Question-réponse

À partir de quand un micro-entrepreneur est-il soumis à la CFE ?

Vérifié le 16 février 2017 - Direction de l'information légale et administrative (Premier ministre), Ministère en charge des finances

À partir des impositions établies au titre de 2015, les nouveaux auto-entrepreneurs et micro-entrepreneurs doivent payer la cotisation foncière des entreprises (CFE) dans les mêmes conditions que tout créateur d'entreprise. Ils ne bénéficient plus d'exonération spécifique.

La CFE n'est pas due au titre de l'année de début d'activité.

Un auto-entrepreneur est imposé à la CFE à partir de l'année suivant celle au cours de laquelle il a encaissé des recettes pour la 1re fois.
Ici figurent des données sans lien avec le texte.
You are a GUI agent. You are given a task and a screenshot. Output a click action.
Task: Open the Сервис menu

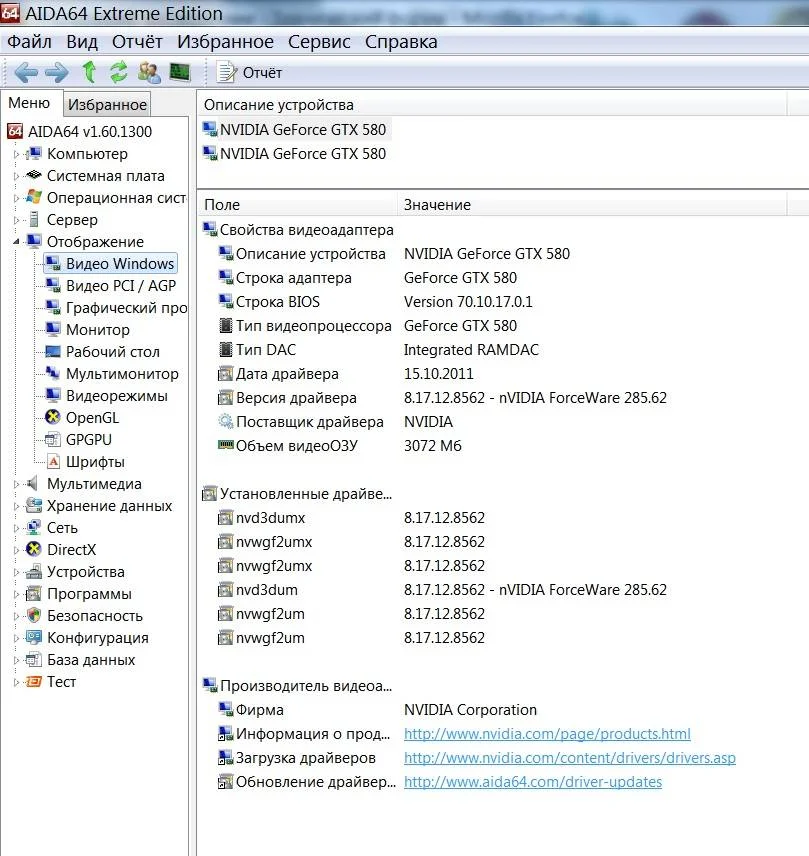coord(319,42)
C'est la réalisation d'un chiffre d'affaires qui déclenche l'imposition à la CFE.

Par exemple, un auto-entrepreneur qui a déclaré son activité en 2015 et a pour la première fois réalisé du chiffre d'affaires ou des recettes en 2015 est exonéré de CFE pour l'année 2015. En 2016, la CFE devient exigible.
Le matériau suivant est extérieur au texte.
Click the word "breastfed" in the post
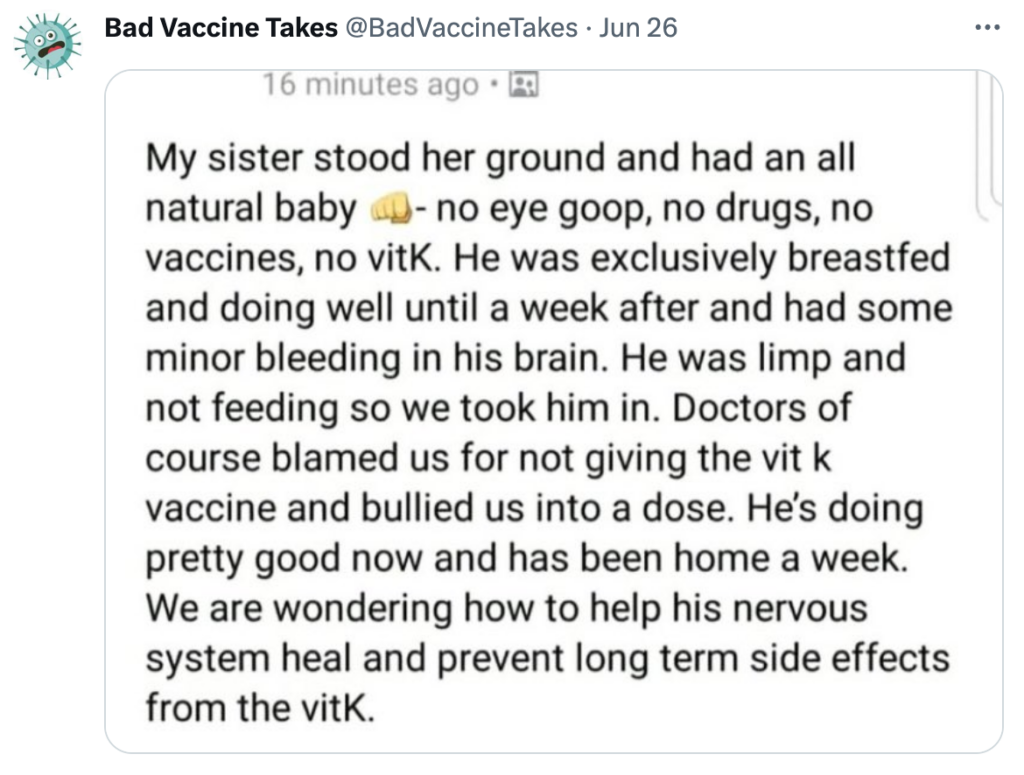 [869, 257]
En revanche, une micro-entreprise qui a effectué son immatriculation en 2014, sans réaliser de chiffre d'affaires ou de recettes ni en 2014 ni en 2015, n'est pas soumise à la CFE. Cependant, si pendant de 2 ans (soit 24 mois civils ou 8 trimestres civils consécutifs), le chiffre d'affaires (ou les recettes) déclaré est nul, le travailleur indépendant perd le bénéfice de ce régime.
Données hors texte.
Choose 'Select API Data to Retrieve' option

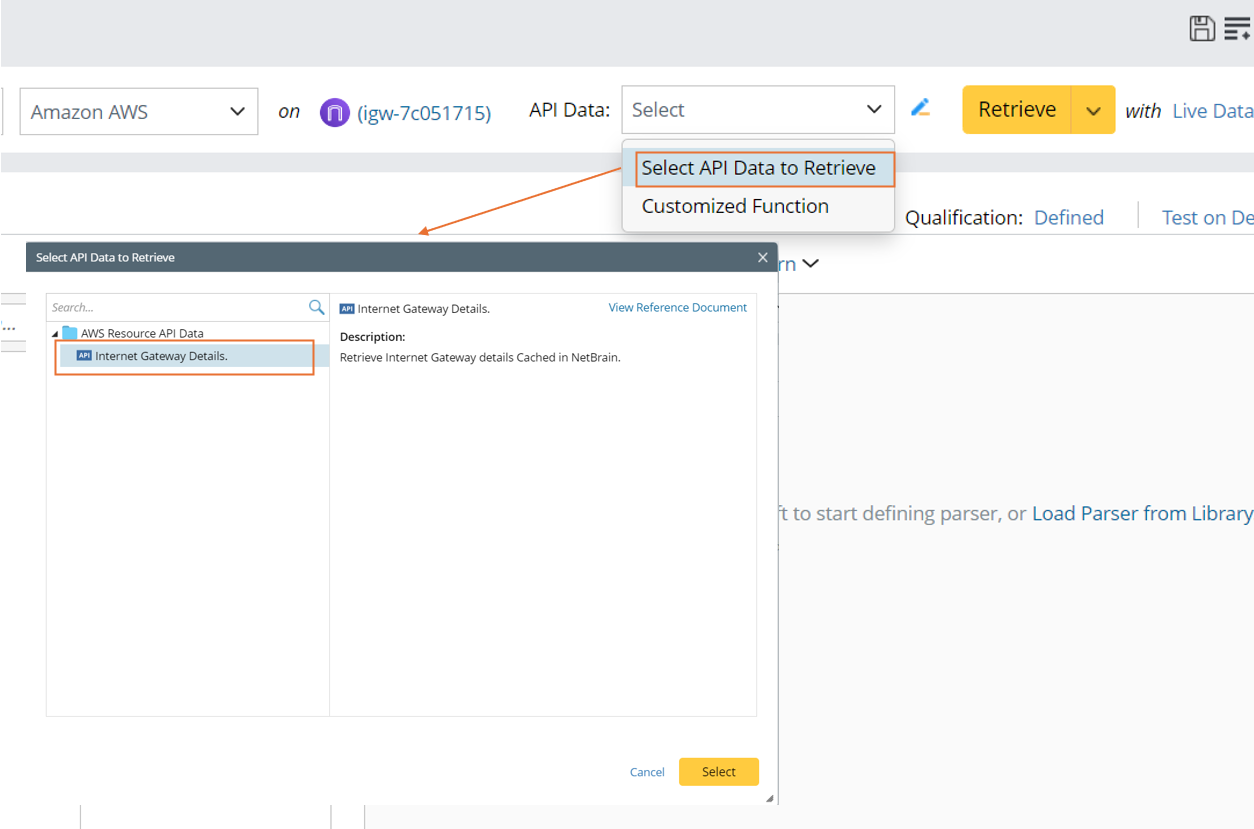[758, 168]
Pour bénéficier de l'exonération de la 1re année d'activité, l'auto-entrepreneur doit effectuer une déclaration initiale avant le 31 décembre de l'année de début d'activité.

Formulaire

Déclaration initiale pour la cotisation foncière des entreprises (CFE) et l'imposition forfaitaire sur les entreprises de réseaux (IFER)

Cerfa n°14187*07
Autre numéro : 1447-C-SD

Accéder au formulaire

Ministère chargé des finances

Sont exonérés de CFE de façon permanente :

  • les exploitants agricoles ;
  • les pêcheurs ;
  • les artistes : peintres, sculpteurs, graveurs, dessinateurs, photographes auteurs, auteurs, compositeurs, artistes lyriques et dramatiques ;
  • les sportifs ;
  • les artisans ;
  • les vendeurs à domicile indépendant (sous conditions) ;
  • les propriétaires qui louent une partie meublée de leur habitation.